EXERCISE OBJECTIVE » Send back all the data below, exactly as given.

========

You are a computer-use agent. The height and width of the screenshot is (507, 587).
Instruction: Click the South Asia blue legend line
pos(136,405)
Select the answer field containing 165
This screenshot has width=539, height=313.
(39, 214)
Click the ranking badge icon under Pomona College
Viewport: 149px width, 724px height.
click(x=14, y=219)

========

RESPONSE TO THIS TASK »
You are a computer-use agent. The height and width of the screenshot is (507, 587).
Instruction: Click the South Asia blue legend line
pos(136,405)
Select the answer field containing 165
This screenshot has width=539, height=313.
(39, 214)
Click the ranking badge icon under Pomona College
Viewport: 149px width, 724px height.
click(x=14, y=219)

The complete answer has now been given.